ENTRIES SUPPLIED
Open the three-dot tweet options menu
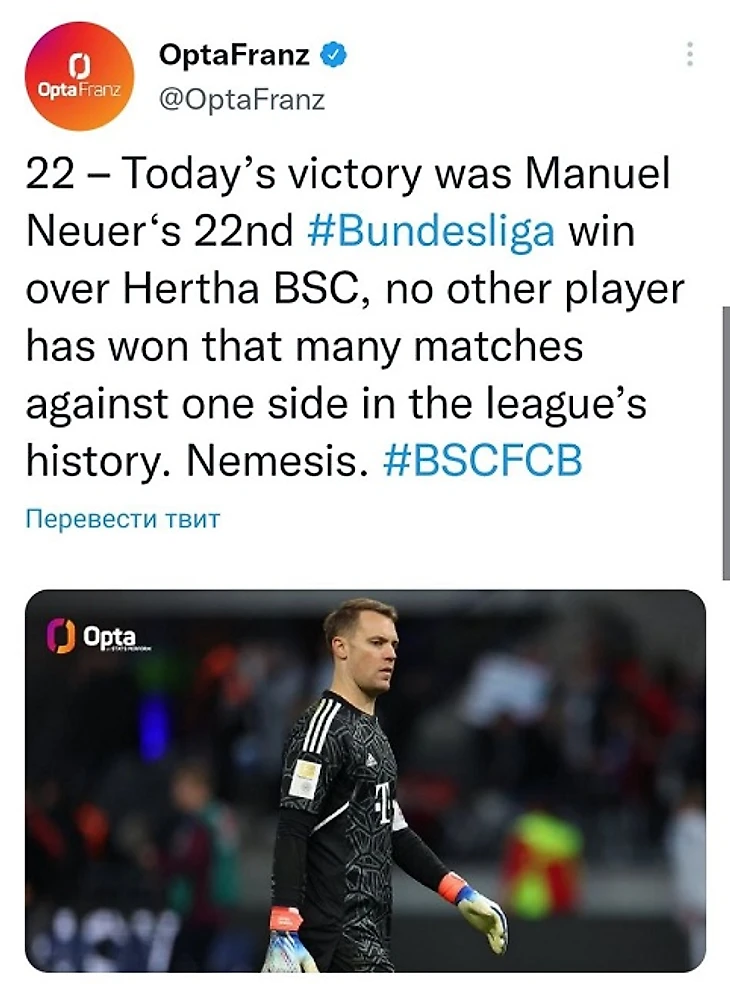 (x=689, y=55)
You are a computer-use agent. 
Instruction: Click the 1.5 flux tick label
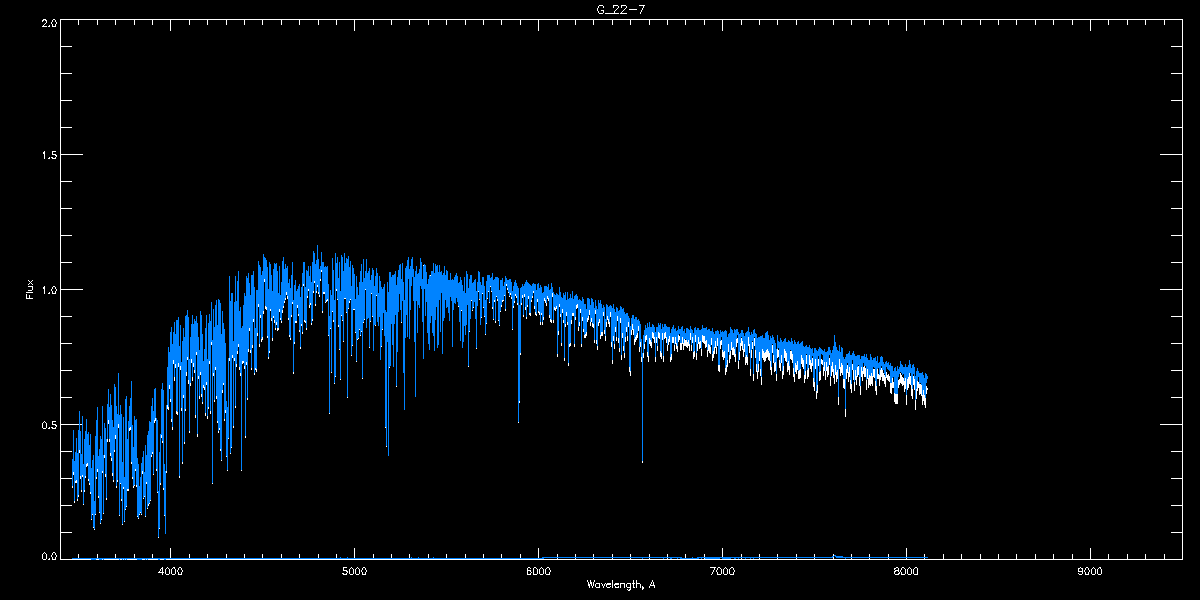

--

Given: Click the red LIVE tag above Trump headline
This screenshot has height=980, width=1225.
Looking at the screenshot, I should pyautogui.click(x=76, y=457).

---

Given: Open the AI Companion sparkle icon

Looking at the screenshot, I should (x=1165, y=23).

WHAT IS EXPECTED
Please set down, exactly and with no pictures, the lines in the entries above starting at the one holding "Open the three-dot tweet options menu" and ending at the one holding "Instruction: Click the 1.5 flux tick label", ends included.

SOLUTION
Open the three-dot tweet options menu
 (x=689, y=55)
You are a computer-use agent. 
Instruction: Click the 1.5 flux tick label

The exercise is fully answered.